MURAT ARSLAN: AİHM tutuklulukla ilgili başvurularda, tutukluluk halen sürüyorsa salıverilmelerine karar veriyor. Nitekim ‘Ilaşcu ve Diğerleri / Rusya ve Moldova’ davasında AİHM, halen tutuklulukları süren başvurucuların keyfi tutukluluklarının sona erdirilmesi için her türlü önlemin alınmasına karar verdi. Bu karar, tüm daireleri de bağlayıcı olan Büyük Daire kararıdır ve oybirliğiyle alınmıştır. AİHM, tazminata da hükmedebilir. Tazminat ödenmesine karşın tutukluluk hali sürüyorsa AİHM, bu kararı icradan düşürmez. Avrupa Konseyi Bakanlar Komitesi’ne de bildirir. Son çare olarak ülke Avrupa Konseyi üyeliğinden çıkarılır.
6 HABERE CASUSLUK OLMAZ
ERDOĞAN: Kaldı ki sıradan bir olaydan değil, bir casusluk olayından söz ediyoruz.
Fikir özgürlüğü ihlaliyle ne alakası var? Medya mensubu her istediğini yapma özgürlüğüne sahip midir?
MURAT ARSLAN: Bir kez burada masumluk karinesini nereye koyacaksınız?
Yargı kararıyla suçlu olduğu kesinleşmeden siz kimseyi suçlayamazsınız. Bir kişinin casus olup olmadığına mahkeme karar verir. Hiçbir şey ortada yokken casus diyemezsiniz.
Ki ortada tek kanıt gazete haberleridir. Bu yönüyle de
- casusluk dediğiniz şey gizli olur.. Gazete haberi ile casusluk mu olur?
Casusluk suçunun temel tanımına uymuyor. Casusluk varsa başka ülkeye bilgi sızdırmakla olur. Hangi ülke lehine casusluk yapılmış, bunu ortaya koyun. Bu konular çok tartışıldı.
O yüzden davanın esasına ilişkin sakatlıklar ayrı bir tartışma konusu ama şu anda
tutukluluk tartışıldığı için buna çok girmiyorum.
7 SAVCI İTİRAZ EDEMEZ
ERDOĞAN: Bu işin bittiği anlamına gelmez. Savcı karara itiraz edebilir.
İtiraz durumunda, bir üst mahkeme yeni bir süreci başlatabilir.
MURAT ARSLAN: Savcının AYM kararı sonucu verilen tahliye kararına itirazı söz konusu değildir. Erdoğan’ın sözleri hakim ve savcılara yeniden tutuklama yolunda yeni bir talimat niteliğindedir. Bu da adil yargılamayı etkilemeye teşebbüs niteliğindedir.

=-=-=-=-=

= Aşağıdakileri Tamamlayın =
a) Kaynak metindeki "MURAT ARSLAN: AİHM tutuklulukla ilgili başvurularda" diye başlayan paragrafı, ana bilgilerini koruyarak madde listesi hâlinde yeniden yazın.
b) Kaynak metni, son cümlesinden sonrasını yazarak lütfen sürdürün.
Bu iş için satırlara ihtiyaç yoktur.

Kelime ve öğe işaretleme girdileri
=-=-=-=-=

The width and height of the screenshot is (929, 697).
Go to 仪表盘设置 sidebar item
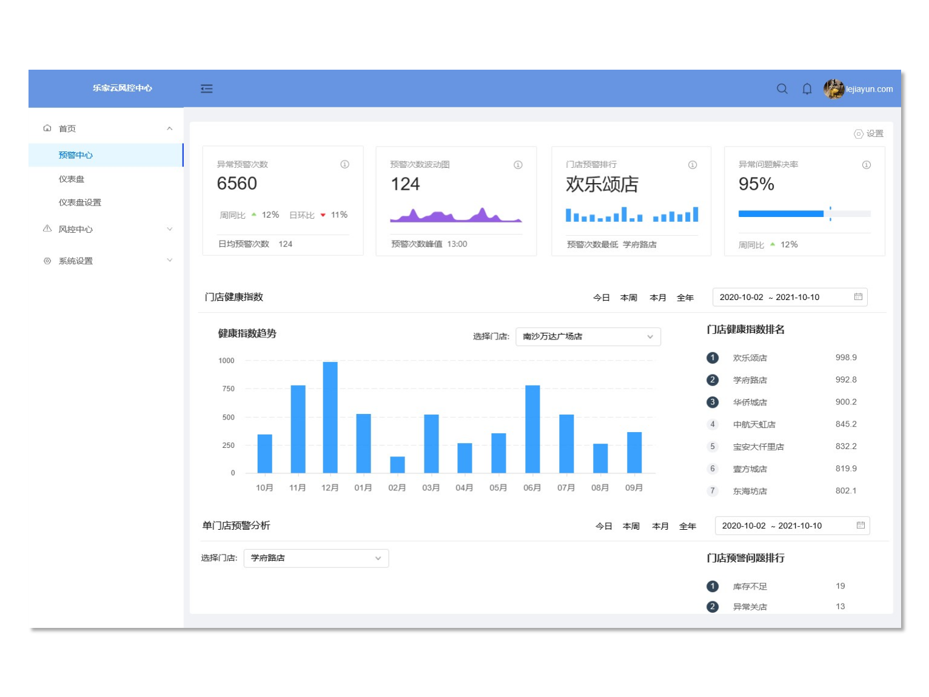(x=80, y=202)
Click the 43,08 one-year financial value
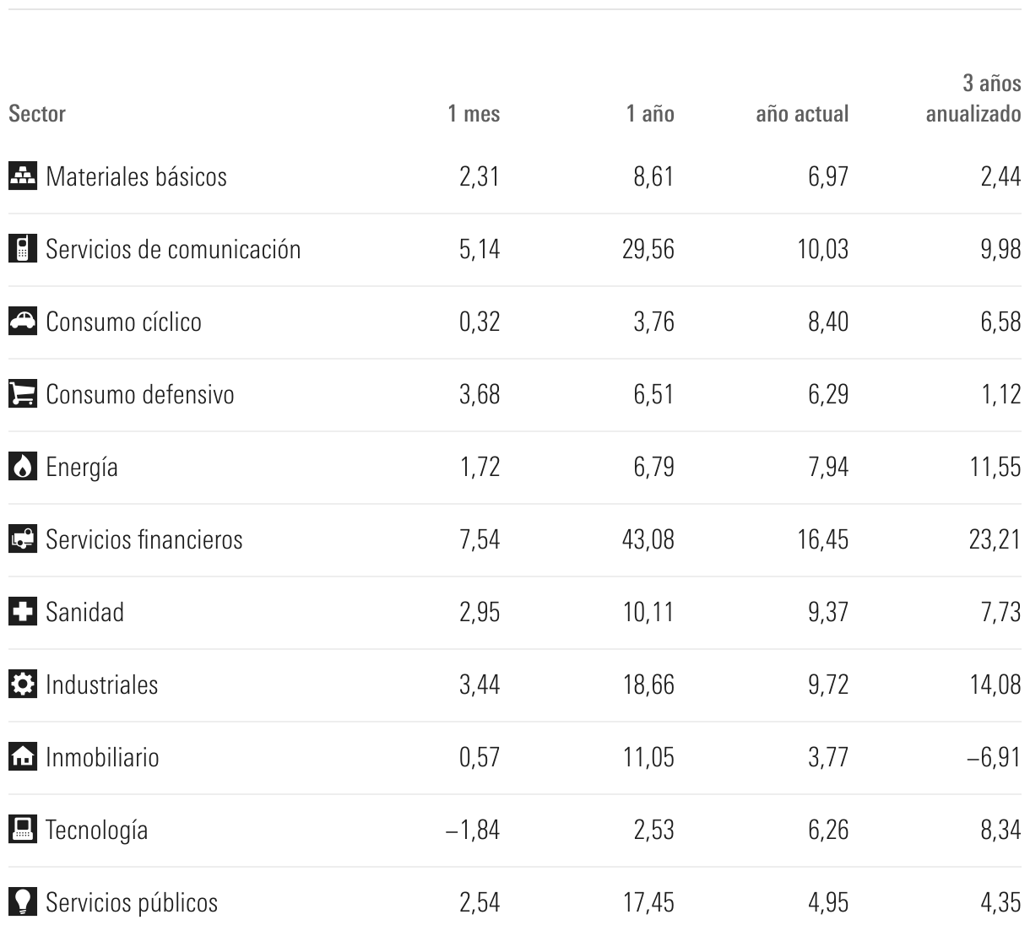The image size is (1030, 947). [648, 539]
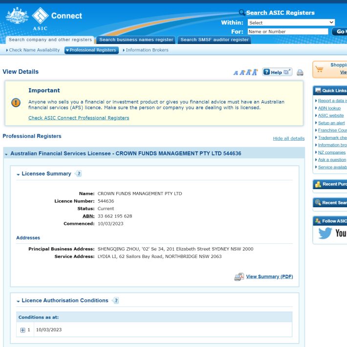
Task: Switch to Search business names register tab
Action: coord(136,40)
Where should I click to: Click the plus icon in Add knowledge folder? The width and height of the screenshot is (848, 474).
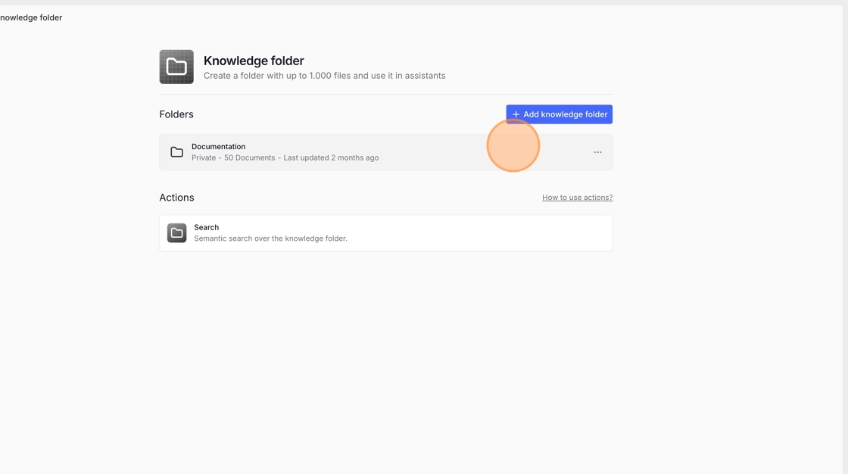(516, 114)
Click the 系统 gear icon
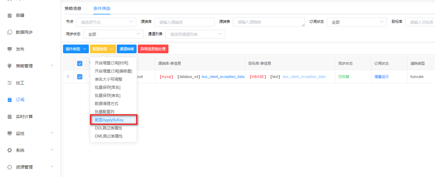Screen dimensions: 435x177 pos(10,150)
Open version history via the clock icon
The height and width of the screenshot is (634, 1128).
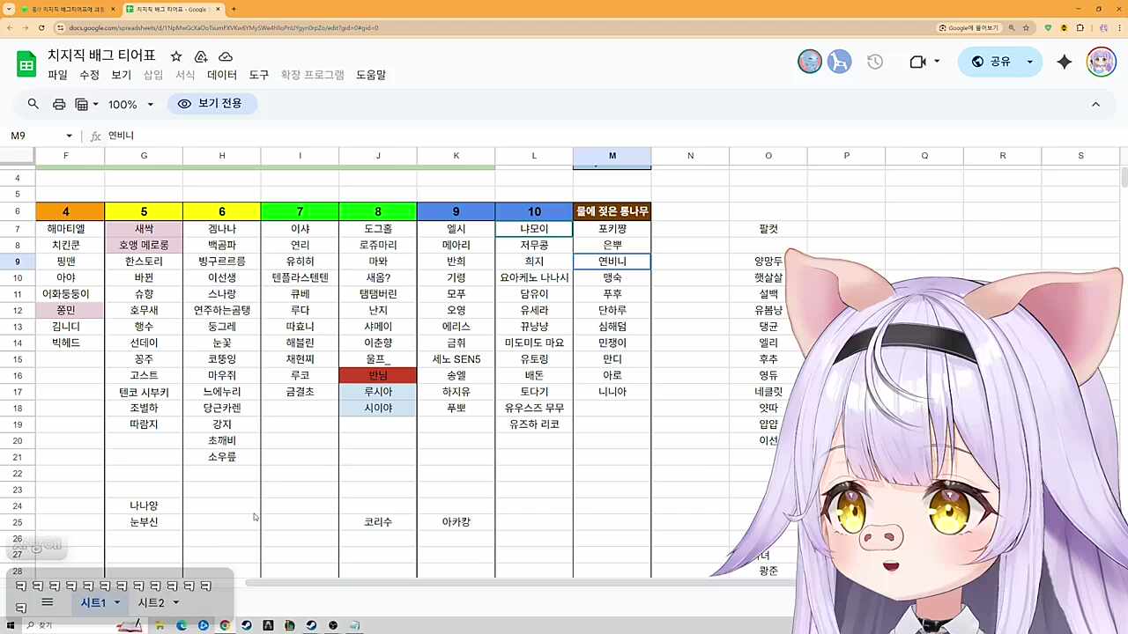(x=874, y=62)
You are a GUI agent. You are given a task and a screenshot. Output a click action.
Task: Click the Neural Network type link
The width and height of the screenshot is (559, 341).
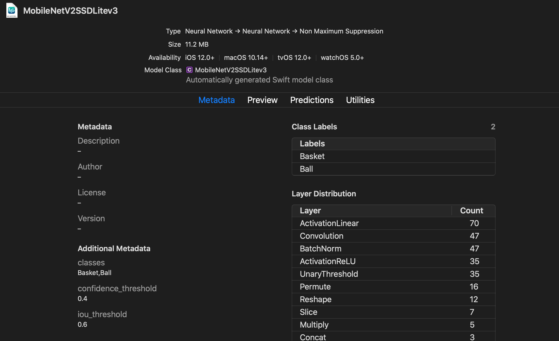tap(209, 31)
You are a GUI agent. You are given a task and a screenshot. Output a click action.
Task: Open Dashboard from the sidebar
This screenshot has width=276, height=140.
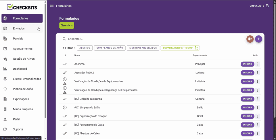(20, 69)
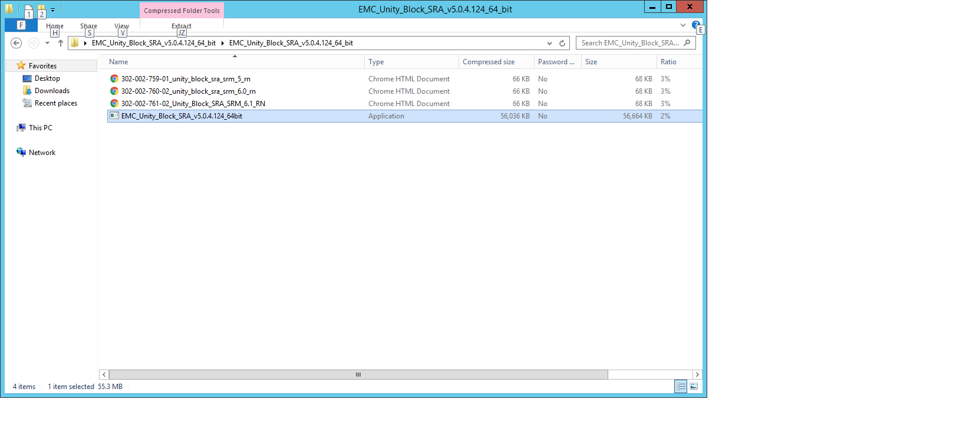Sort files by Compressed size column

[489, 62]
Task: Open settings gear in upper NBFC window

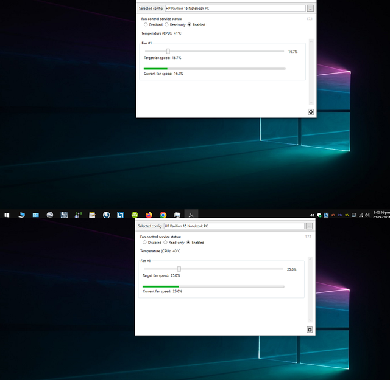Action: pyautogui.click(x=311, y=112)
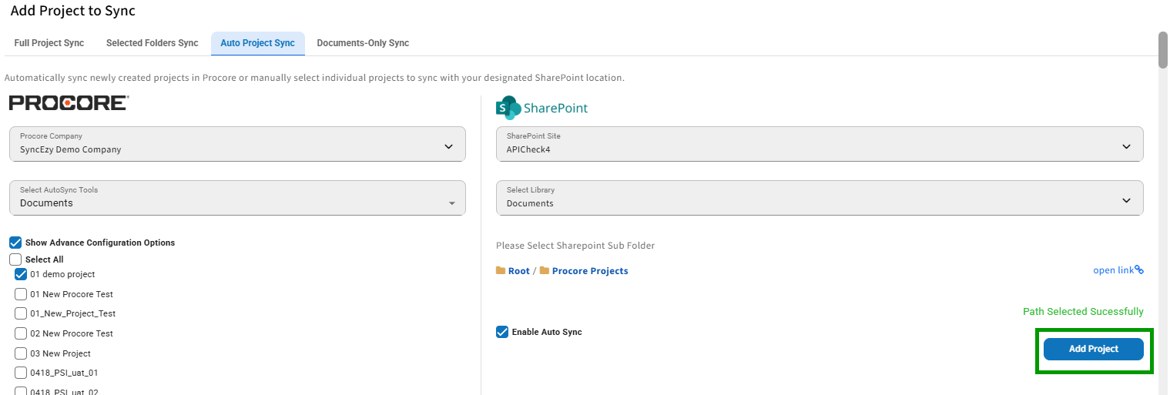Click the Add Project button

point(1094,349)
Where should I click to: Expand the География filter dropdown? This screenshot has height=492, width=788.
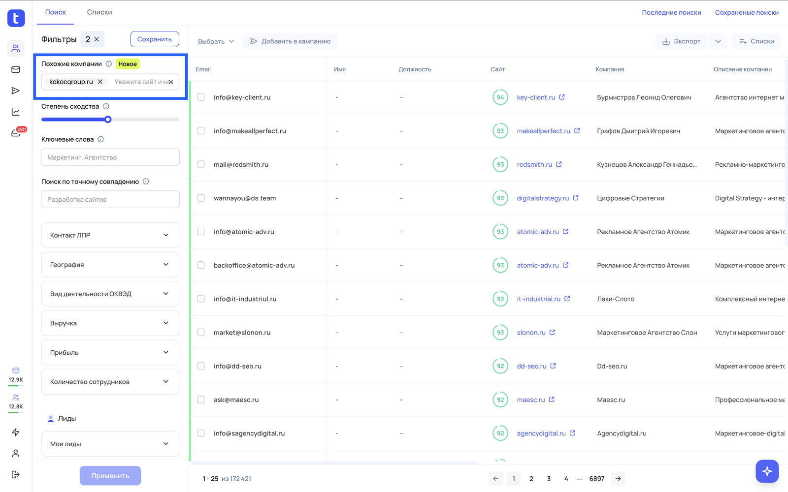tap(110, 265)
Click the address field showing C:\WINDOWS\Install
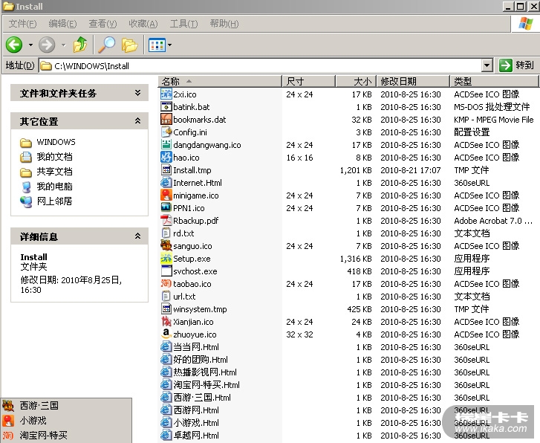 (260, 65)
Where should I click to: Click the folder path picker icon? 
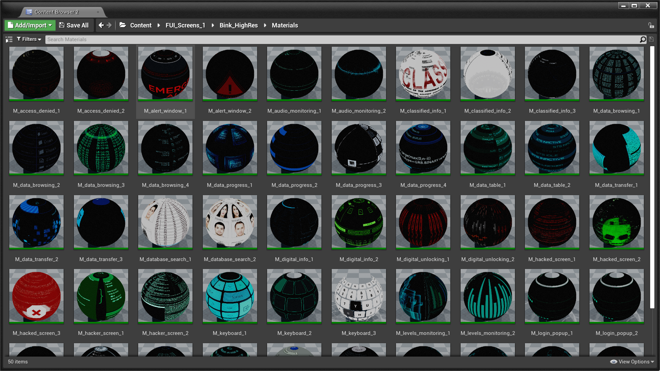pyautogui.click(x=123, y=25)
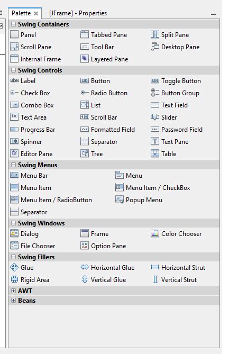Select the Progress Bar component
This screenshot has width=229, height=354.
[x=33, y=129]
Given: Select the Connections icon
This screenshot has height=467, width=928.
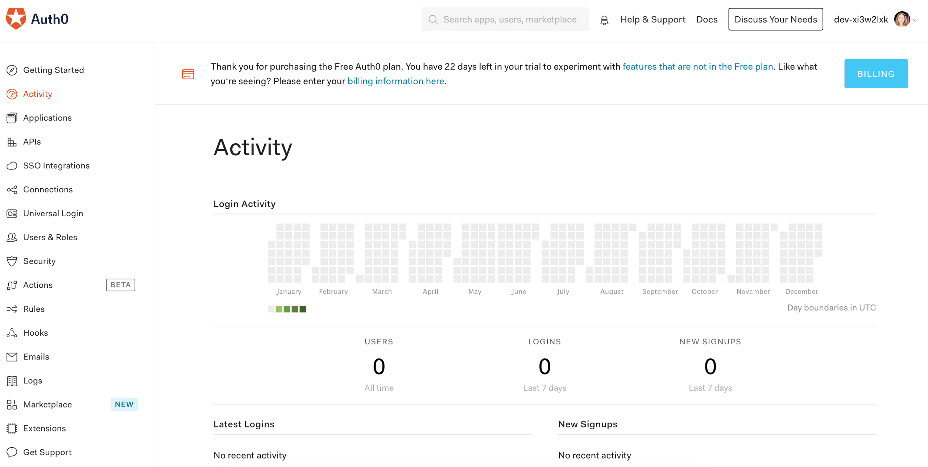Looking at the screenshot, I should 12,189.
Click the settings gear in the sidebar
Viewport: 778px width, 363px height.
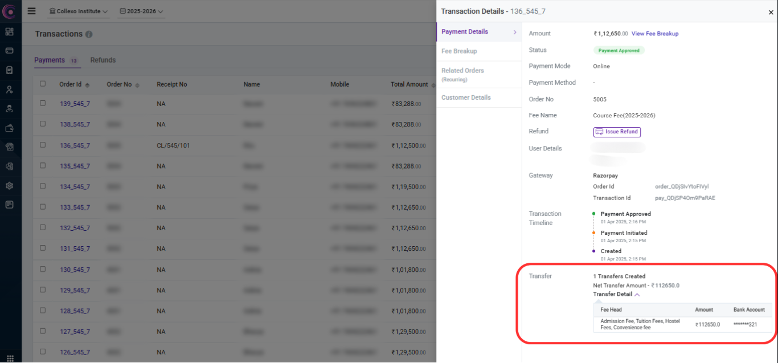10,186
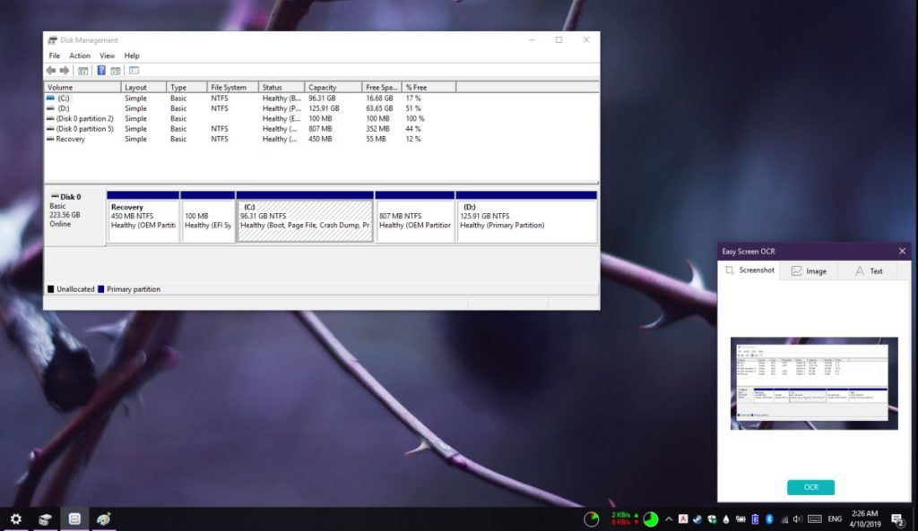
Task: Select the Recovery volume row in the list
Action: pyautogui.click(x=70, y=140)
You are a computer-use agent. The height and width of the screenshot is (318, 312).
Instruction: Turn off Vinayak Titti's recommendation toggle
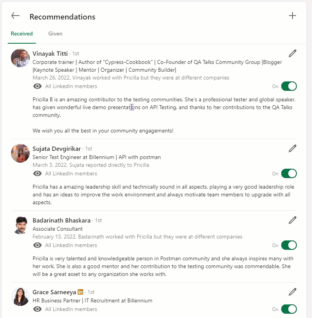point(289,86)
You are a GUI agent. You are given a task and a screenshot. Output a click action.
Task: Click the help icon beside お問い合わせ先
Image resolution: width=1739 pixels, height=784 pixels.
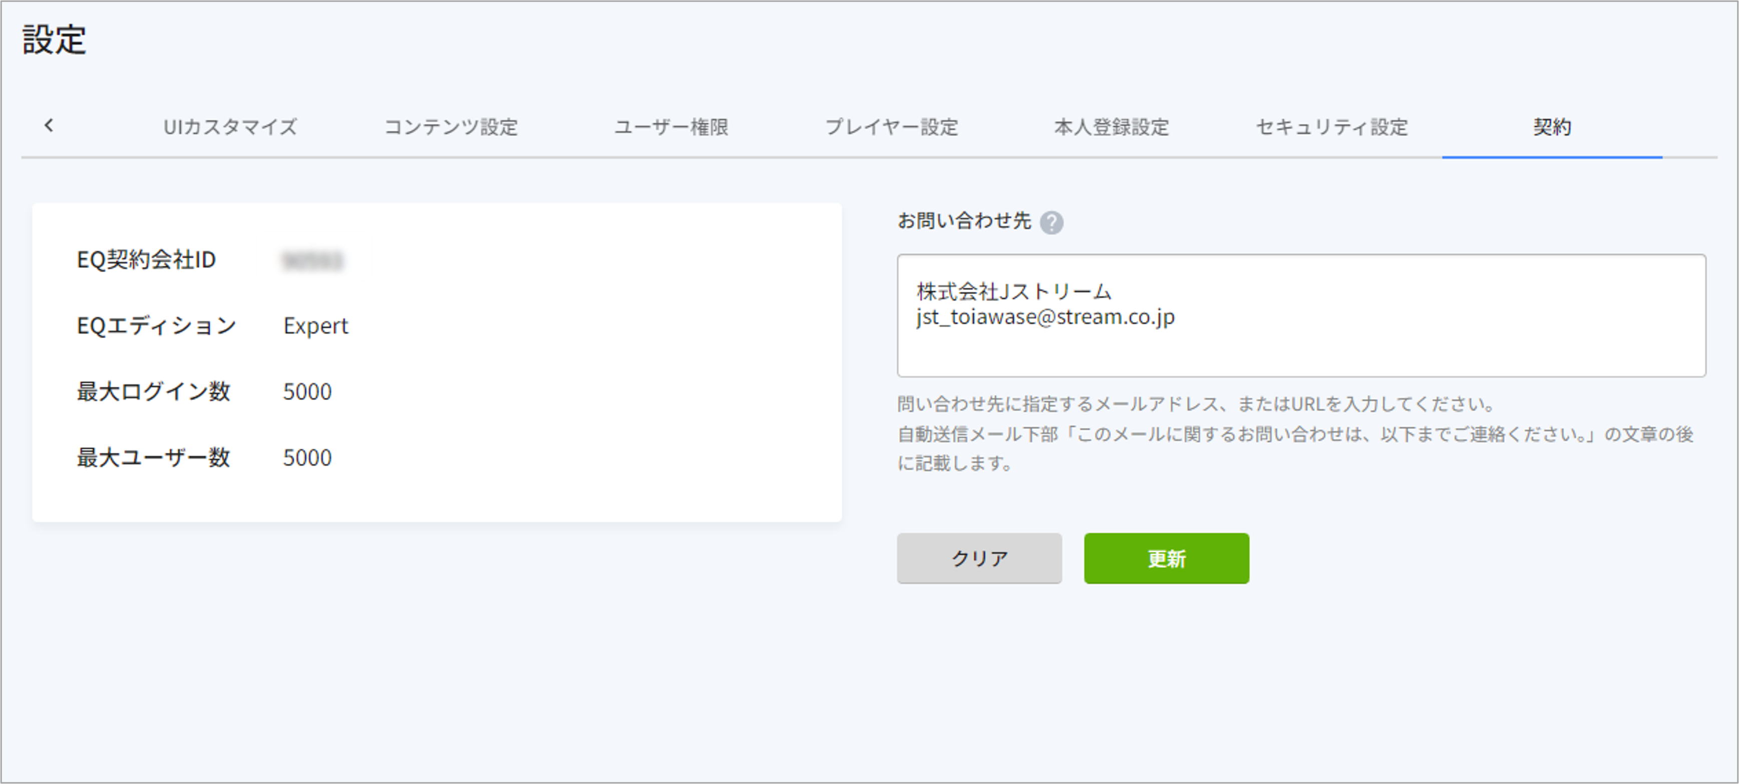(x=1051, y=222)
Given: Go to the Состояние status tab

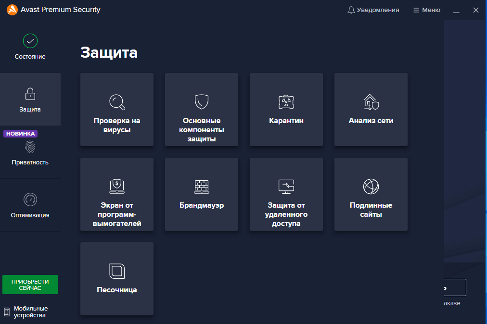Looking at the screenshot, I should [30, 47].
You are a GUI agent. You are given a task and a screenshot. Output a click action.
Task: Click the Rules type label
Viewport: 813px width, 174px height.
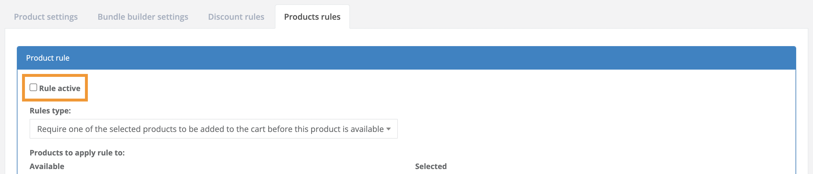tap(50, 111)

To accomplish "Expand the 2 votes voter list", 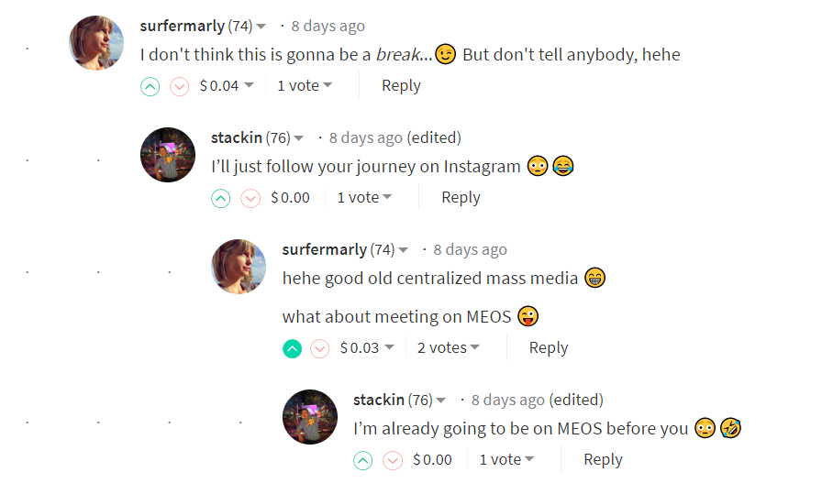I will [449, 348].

=-=-=-=-=

= Nihai Sonuçlar =
a)
- AİHM, tutukluluğun hâlâ sürdüğü başvurularda başvurucuların salıverilmesine karar veriyor.
- 'Ilaşcu ve Diğerleri / Rusya ve Moldova' davasında, tutukluluğu süren başvurucuların keyfi tutukluluğuna son verilmesi için her türlü önlemin alınmasına hükmetti.
- Bu karar, tüm daireleri bağlayan ve oybirliğiyle alınmış bir Büyük Daire kararıdır.
- AİHM tazminata da hükmedebilir.
- Tazminat ödendiği hâlde tutukluluk sürerse AİHM kararı icradan düşürmez ve durumu Avrupa Konseyi Bakanlar Komitesi'ne bildirir.
- Son çare olarak ülke Avrupa Konseyi üyeliğinden çıkarılır.

b)
8 ANAYASAYI İHLALE TEŞVİK
ERDOĞAN: Anayasa’yı ihlal eden ben değilim. Bu Anayasa Mahkemesi’nin
karar merciinde olanlardır.
MURAT ARSLAN: Şu ana dek gerekçelerini ortaya koyduğum gibi,
AYM’nin kararı anayasaya uygundur. Aksine Erdoğan’ın ilk derece mahkemesine
bu karara direnme ve uymama yönündeki talimatı anayasayı ihlale teşvik etme anlamındadır.
===========================================
Dostlar,
Bu konuda, Anayasa hukuku ile özel olarak ilgilenen bir yurttaş olarak epey yazı yazdık.
YARSAV Başkanı ve deneyimli – namuslu hukukçu Sayın Murat Aslan (yazıda da belirtildiği gibi on yıl AYM Raportörlüğü yapmıştır ve bu anayasa hukukuna ilişkin çok ciddi bir birikimdir..) tüm gerçeklerş çıplaklıkla – netlikle ortaya koymuştur.
Sorun birkaç boyutta ciddiyetini korumaktadır :
1. Erdoğan, yapay – zoraki – boşuna – akıntıya kürek çekercesine gündem yaratmak için kıvranmaktadır; Türkiye’nin yakıcı asıl sorunlarını geri plana itmeye çabalamaktadır.
Güneydoğudan, AÇILIM İHANETİ‘nin acı – kanlı – yürek yakan faturası olarak her gün
birkaç şehit – gazi haberi gelmektedir. Bu kişiler garip – gureba çocuklardır. Ülke iç savaş eşiğine sürüklenmektedir. Ekonomi perişan, işsizlik, yoksulluk, eğitim sorunları çok ağırdır.
Dış politikada uydu – güdümlü olağanüstü yanlışlar yapılmıştır ve inatla sürdürülmektedir.
Bu sorunların TBMM’de sükunetle tartışılması gerekmektedir ancak AKP grubu son derece agressif davranmaktadır. Bunun da nedeninin Erdoğan olduğu çok iyi bilinmektedir.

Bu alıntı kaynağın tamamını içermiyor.